Defence Scheme No. 1 was a war plan created by Canadian Director of Military Operations and Intelligence Lieutenant Colonel James "Buster" Sutherland Brown, for a Canadian pre-emptive attack against the United States in the (hypothetical) case of a conflict between the United States and the British Empire.

Targets
Defence Scheme No. 1 was created on April 12, 1921, and detailed a surprise invasion of the northern United States as soon as possible after evidence was received of a US invasion of Canada. It assumed that the US would first attempt to capture Montreal and Ottawa and then Hamilton, Toronto, the Prairie Provinces, and Vancouver and the rest of Southwestern British Columbia. Defence Scheme No. 1's US counterpart was War Plan Red, a plan to invade Canada as part of a war with Britain that was created in 1930.

The purpose of invading the US was to allow time for Canada to prepare its war effort and to receive aid from Britain. According to the plan, Canadian flying columns stationed in Pacific Command in western Canada would immediately be sent to seize Seattle, Spokane, and Portland. Troops stationed in Prairie Command would attack Fargo and Great Falls, then advance towards Minneapolis. Troops from Quebec would be sent to seize Albany in a surprise counterattack while troops from the Maritime Provinces would invade Maine. When resistance grew, the Canadian soldiers would retreat to their own borders, destroying bridges and railways to delay US military pursuit.

Reconnaissance
Brown himself did reconnaissance for the plan, along with other lieutenant-colonels, all in plainclothes, from 1921 to 1926.  As historian Pierre Berton noted in his book Marching As to War, the investigation had "a zany flavour about it, reminiscent of the silent comedies of the day." To illustrate that, Berton quoted from Brown's reports, in which Brown recorded, among other things, that in Burlington, Vermont, the people were "affable" and thus unusual for Americans; that Americans drink significantly less alcohol than Canadians (it was during Prohibition), and that upon pointing that out to Americans, one responded, "My God! I'd go for a glass of beer. I'm going to 'Canady' to get some more"; that the people of Vermont would be serious soldiers only "if aroused"; and that many people in the US might be sympathetic with the British cause.

Reaction
Despite Berton's description of the plan and its creator as "quixotic", Berton notes the plan had its supporters, such as General George Pearkes, who remarked that Defence Scheme No. 1 was a "fantastic desperate plan [which] just might have worked."
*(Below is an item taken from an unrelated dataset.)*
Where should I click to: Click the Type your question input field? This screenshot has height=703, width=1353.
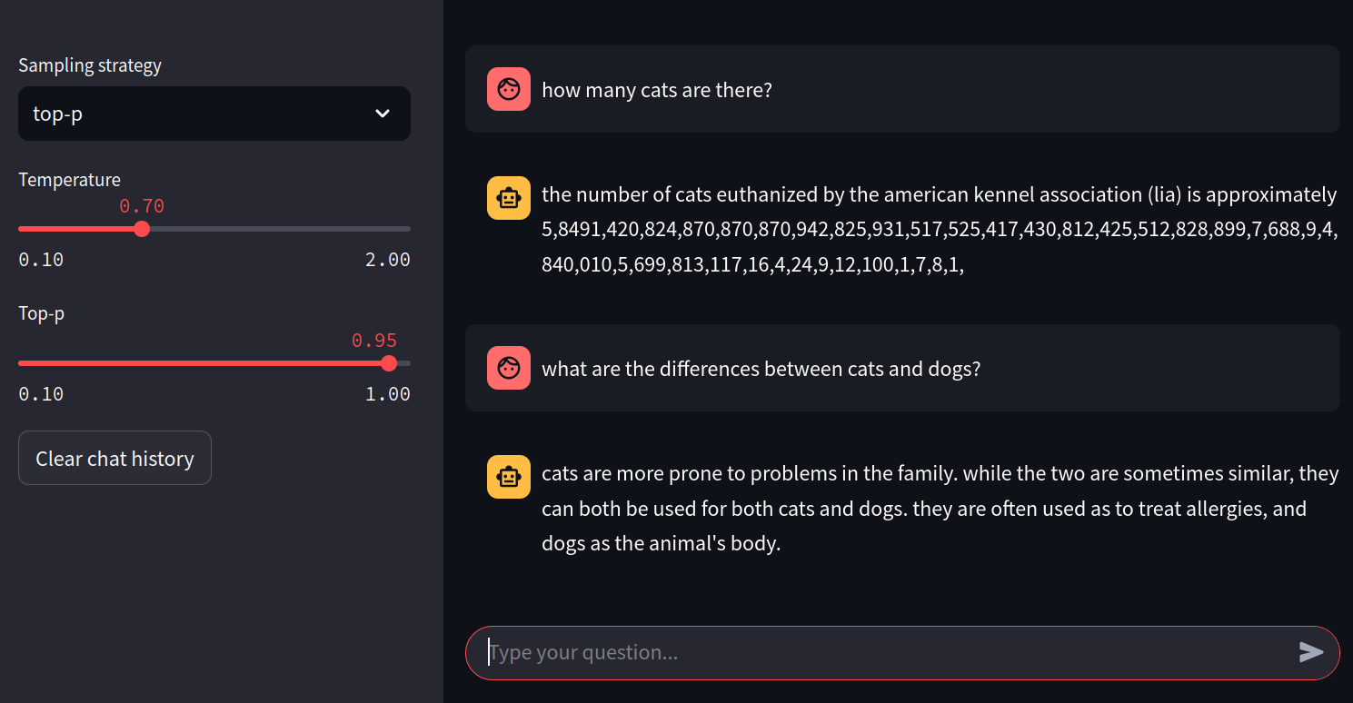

Christopher M. Bell, however, criticized the plan as "suicidal". Since Brown did not coordinate with the British, he did not know that the British military had no plans to send a large army to Canada on the grounds of not being able to defend its territory against the much larger United States. His plan would thus have sacrificed the best Canadian troops for no reason. Brown also did not understand the importance of keeping Halifax, Nova Scotia, one of the main targets of a US invasion, and other Atlantic ports open. Bell states that Canada's best strategy would have been, as the Americans expected, to engage in a defensive war.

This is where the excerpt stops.